Les exemples sont nombreux, et pour nous rapprocher de notre sujet du jour, dans le sous-genre saga, citons l’inépuisable aventure égypto-maniaque de Christian Jacq, ou bien Les enfants de la terre, succès planétaire et néandertalien de Jean M. Auel, et plus près de nous dans le temps, La rivière Espérance de Christian Signol, plus modeste mais si évocatrice pour tous ceux qui ont quelque racine en Dordogne.
Encore faut-il que le style soit à la hauteur de l’Histoire, celle qui s'écrit avec un grand H.
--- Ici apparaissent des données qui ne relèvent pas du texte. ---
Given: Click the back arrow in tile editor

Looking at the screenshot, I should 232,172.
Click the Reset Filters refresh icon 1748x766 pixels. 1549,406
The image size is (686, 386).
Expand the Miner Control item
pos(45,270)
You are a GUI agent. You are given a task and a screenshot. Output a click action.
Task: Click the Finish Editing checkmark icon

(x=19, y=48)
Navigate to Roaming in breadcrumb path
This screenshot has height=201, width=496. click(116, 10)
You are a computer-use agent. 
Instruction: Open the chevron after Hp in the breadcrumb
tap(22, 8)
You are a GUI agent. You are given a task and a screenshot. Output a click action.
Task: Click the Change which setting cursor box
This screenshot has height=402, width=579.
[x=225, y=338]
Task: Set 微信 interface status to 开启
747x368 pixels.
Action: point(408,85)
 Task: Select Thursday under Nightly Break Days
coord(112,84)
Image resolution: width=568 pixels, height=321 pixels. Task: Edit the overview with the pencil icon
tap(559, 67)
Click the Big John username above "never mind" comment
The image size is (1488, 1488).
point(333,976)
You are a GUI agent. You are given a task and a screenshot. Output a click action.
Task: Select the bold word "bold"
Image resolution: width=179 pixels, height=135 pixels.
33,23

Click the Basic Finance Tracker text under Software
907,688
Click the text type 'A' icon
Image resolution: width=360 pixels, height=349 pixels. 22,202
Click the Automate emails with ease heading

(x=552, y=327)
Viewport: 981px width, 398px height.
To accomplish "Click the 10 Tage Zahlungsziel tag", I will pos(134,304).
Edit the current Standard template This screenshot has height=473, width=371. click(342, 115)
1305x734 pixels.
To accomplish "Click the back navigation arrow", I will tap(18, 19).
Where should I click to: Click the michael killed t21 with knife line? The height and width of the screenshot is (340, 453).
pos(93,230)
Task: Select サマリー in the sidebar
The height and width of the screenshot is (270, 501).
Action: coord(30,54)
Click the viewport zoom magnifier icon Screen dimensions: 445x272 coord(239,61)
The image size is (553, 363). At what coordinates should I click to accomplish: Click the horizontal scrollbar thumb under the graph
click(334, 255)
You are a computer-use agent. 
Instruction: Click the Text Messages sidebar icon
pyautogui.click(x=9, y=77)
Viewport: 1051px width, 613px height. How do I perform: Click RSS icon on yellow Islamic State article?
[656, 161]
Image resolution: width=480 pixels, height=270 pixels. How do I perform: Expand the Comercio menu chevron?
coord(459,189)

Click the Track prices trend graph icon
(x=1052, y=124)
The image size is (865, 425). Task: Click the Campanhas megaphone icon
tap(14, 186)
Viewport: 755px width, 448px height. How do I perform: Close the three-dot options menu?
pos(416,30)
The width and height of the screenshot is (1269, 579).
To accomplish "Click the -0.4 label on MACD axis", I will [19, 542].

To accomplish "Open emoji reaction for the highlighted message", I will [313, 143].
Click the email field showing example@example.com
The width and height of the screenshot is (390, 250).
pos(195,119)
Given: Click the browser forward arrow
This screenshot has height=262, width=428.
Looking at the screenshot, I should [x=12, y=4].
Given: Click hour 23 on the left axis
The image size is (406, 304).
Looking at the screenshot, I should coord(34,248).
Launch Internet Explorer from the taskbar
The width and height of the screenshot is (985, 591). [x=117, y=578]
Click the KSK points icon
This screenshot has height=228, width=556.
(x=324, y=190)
Sans doute son patronyme a-t-il conduit Alain Armagnac à situer sa saga en Gascogne. L’anthropo-toponymie, l’étude des noms de lieux dérivés des noms de personnes suggère effectivement que le substantif régional Armagnac viendrait du germain Hermann, romanisé en Arminius. Les Francs de Clovis ayant chassé les Wisigoths de notre région en l’an 500 et quelques, les historiens ont supposé qu’un lieutenant du premier roi de France nommé Hermann se serait vu, en récompense de ses exploits, déléguer la direction de la région conquise. Mais sans que le fait soit documenté, ceci autorisant toutes les fictions et cet auteur lui-même à proposer sa version, qu’il situe cependant cinq cents ans plus tôt. Pourquoi pas.
Alain Armagnac s’inspire d’un fait historique célèbre, documenté celui-ci, la vie d'Arminius le Germain.
Arminius, né vers 17 av. J.-C. et mort vers 21, est le fils d’un chef de la tribu des Chérusques, établie sur le fleuve Weser, au nord de l’Allemagne. Otage des Romains, il est emmené à Rome, éduqué et élevé à la citoyenneté romaine. Il devient membre de l’ordre d’élite équestre et revenu en Germanie en 9 ap. J.-C. aux côtés du gouverneur Varus, il trahit son protecteur, prend la tête de sa tribu, fédère les chefs germains et attire l’armée romaine dans un piège. La bataille de Teutobourg est le pire désastre militaire subi par Rome. Trois légions et leurs auxiliaires sont décimés. Varus et ses officiers se suicident. Les survivants sont emmenés en esclavage. Rome abandonnera durablement son avancée à l’est du Rhin, ce qui a fait pour les historiens nationalistes allemands, de cette bataille un évènement fondateur. Mais en fait, les Germains ne sont pas unis et Arminius sera plus tard assassiné par ses alliés.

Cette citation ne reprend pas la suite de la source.